Penutupan Merek Mobilize oleh Renault Group
Pada 15 Desember, sebuah laporan mengungkapkan bahwa Renault Group telah mengambil keputusan strategis yang mengejutkan, yaitu menghentikan operasional merek subsidiarinya, Mobilize. Keputusan ini menjadi langkah besar dalam perjalanan bisnis perusahaan.
Mobilize didirikan empat tahun lalu dengan tujuan untuk mengeksplorasi peluang di luar manufaktur mobil konvensional. Namun, keputusan ini berdampak langsung pada dua produk andalan mereka, yaitu Duo dan Bento. Kedua model kendaraan listrik mikro ini akan segera dihentikan produksinya mulai tahun 2024. Meskipun produksi massal baru berjalan selama satu tahun, keputusan ini menandai akhir dari proyek tersebut.
Mobilize diluncurkan pada tahun 2021 dan sempat memperkenalkan Duo dan Bento. Namun, kedua model ini tidak berhasil mendapatkan traksi signifikan di pasar. Desain dan ukuran Duo serta Bento terinspirasi dari Renault Twizy dan sempat dianggap sebagai pesaing kuat bagi Citroën Ami dan Fiat Topolino.
Kendala Model Bisnis Sewa
Salah satu faktor utama yang menyebabkan penurunan penetrasi pasar Mobilize adalah model bisnisnya yang hanya menyewakan (leasing only). Berbeda dengan pesaingnya, Mobilize tidak memungkinkan pembelian langsung oleh konsumen individu. Meskipun inovasi ini unik, model bisnis ini terbukti membatasi akses kendaraan ke pasar. Akibatnya, kedua model ini dihentikan di pasar utama seperti Inggris sebelum sempat dikirimkan secara resmi.

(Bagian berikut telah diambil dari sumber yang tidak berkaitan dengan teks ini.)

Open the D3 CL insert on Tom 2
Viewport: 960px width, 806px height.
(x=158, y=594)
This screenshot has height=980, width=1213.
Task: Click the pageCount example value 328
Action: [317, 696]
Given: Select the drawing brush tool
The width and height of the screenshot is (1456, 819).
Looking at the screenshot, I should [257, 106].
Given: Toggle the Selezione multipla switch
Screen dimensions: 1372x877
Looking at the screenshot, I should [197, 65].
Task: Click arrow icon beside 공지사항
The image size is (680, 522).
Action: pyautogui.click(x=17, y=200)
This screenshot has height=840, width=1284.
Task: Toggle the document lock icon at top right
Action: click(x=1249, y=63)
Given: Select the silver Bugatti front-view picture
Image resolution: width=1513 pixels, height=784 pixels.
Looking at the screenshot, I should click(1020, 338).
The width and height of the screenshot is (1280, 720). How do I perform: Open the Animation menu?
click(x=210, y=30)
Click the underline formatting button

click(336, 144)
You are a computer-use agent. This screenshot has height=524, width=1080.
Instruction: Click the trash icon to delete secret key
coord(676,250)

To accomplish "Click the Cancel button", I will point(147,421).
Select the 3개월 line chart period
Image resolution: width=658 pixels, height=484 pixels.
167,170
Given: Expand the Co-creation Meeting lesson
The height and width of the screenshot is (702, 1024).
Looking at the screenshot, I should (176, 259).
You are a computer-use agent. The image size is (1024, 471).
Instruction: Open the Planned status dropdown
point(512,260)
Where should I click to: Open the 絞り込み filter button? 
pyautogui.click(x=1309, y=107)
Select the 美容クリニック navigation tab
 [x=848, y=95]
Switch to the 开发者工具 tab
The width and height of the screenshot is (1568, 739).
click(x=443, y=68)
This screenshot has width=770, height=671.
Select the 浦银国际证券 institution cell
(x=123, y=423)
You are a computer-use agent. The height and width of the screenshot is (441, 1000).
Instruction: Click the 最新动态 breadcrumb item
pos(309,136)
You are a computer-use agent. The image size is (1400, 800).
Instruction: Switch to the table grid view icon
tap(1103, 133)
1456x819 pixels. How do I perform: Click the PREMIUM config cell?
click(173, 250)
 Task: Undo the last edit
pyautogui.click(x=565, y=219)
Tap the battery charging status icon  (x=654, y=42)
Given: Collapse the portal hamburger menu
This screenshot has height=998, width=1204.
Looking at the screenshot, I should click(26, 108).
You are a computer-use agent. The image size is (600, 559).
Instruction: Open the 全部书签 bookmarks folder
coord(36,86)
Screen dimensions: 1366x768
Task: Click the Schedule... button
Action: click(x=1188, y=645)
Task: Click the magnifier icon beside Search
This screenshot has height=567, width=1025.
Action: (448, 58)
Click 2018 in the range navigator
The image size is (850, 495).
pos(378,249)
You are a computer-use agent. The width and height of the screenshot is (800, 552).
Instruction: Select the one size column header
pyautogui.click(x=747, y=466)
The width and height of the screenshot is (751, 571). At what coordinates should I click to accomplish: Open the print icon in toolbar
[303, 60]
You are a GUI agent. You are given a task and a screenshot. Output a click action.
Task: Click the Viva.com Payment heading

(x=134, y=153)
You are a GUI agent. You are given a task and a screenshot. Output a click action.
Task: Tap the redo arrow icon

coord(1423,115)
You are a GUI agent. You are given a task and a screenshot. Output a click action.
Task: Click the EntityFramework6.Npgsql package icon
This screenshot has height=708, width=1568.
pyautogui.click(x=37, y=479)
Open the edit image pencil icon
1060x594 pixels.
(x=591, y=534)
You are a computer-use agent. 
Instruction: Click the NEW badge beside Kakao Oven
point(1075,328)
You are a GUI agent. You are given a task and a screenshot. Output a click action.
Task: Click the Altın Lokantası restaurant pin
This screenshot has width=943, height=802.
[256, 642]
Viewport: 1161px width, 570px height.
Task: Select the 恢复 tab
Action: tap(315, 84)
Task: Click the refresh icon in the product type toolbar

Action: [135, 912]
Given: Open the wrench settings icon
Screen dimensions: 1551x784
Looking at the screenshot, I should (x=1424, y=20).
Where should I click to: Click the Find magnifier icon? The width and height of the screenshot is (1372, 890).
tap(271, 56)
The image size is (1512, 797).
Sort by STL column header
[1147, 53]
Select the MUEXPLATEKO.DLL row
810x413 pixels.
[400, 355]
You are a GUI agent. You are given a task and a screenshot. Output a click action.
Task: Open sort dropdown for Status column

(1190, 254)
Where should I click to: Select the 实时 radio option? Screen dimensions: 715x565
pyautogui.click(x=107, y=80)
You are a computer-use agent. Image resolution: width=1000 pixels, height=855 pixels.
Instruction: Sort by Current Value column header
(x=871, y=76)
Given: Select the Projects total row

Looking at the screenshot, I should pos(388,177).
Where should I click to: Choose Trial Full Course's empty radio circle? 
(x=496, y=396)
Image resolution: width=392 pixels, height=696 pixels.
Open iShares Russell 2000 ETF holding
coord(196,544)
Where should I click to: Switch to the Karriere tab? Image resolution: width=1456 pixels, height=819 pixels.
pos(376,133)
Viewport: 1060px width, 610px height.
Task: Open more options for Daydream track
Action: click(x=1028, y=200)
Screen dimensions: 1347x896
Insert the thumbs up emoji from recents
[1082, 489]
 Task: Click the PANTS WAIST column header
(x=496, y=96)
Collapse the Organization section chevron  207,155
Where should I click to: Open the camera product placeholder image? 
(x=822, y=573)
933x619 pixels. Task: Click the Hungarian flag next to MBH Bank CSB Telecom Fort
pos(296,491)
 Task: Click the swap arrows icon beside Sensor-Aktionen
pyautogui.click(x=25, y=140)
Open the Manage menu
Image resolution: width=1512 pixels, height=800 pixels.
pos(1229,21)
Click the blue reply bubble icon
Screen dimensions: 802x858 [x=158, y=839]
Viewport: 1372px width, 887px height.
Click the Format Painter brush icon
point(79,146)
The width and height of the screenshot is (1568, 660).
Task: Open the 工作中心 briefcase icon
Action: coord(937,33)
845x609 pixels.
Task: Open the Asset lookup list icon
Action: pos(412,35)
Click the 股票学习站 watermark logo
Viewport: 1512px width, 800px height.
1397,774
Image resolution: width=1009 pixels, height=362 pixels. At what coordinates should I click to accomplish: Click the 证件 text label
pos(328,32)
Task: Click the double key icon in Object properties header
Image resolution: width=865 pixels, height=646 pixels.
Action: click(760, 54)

Selain itu, layanan car-sharing Mobilize juga akan dihentikan. Layanan yang berbasis di Milan akan dihentikan segera, sementara proyek di Madrid akan dihentikan secara bertahap hingga tahun 2026.
Alasan Penutupan Merek
Renault menjelaskan bahwa bisnis yang dihapus ini dinilai “tidak memiliki prospek profitabilitas jangka panjang” atau “tidak sejalan dengan arah strategi inti grup saat ini.” Dengan demikian, Mobilize tidak akan lagi beroperasi sebagai entitas independen.
Masa Depan di Sektor Layanan Energi
Meskipun bisnis manufaktur kendaraan dan car-sharing harus dilikuidasi total, Mobilize berhasil mempertahankan warisannya di sektor layanan energi. Eksekutif Renault meyakini bahwa infrastruktur pengisian daya merupakan kunci untuk meningkatkan kepuasan pelanggan, sehingga segmen ini diputuskan untuk dipertahankan.
Saat ini, Mobilize mengelola lebih dari 1 juta titik pengisian daya di Eropa dan berencana membangun 200 hub pengisian daya ultra-cepat di Prancis dan Italia pada akhir tahun 2026.
Strategi Masa Depan
Dengan fokus pada layanan energi, Mobilize berharap dapat tetap relevan dalam industri otomotif yang semakin bergeser menuju solusi transportasi berkelanjutan. Proyek-proyek baru ini diharapkan dapat memberikan nilai tambah bagi pelanggan dan mendukung visi Renault untuk menciptakan sistem transportasi yang lebih ramah lingkungan.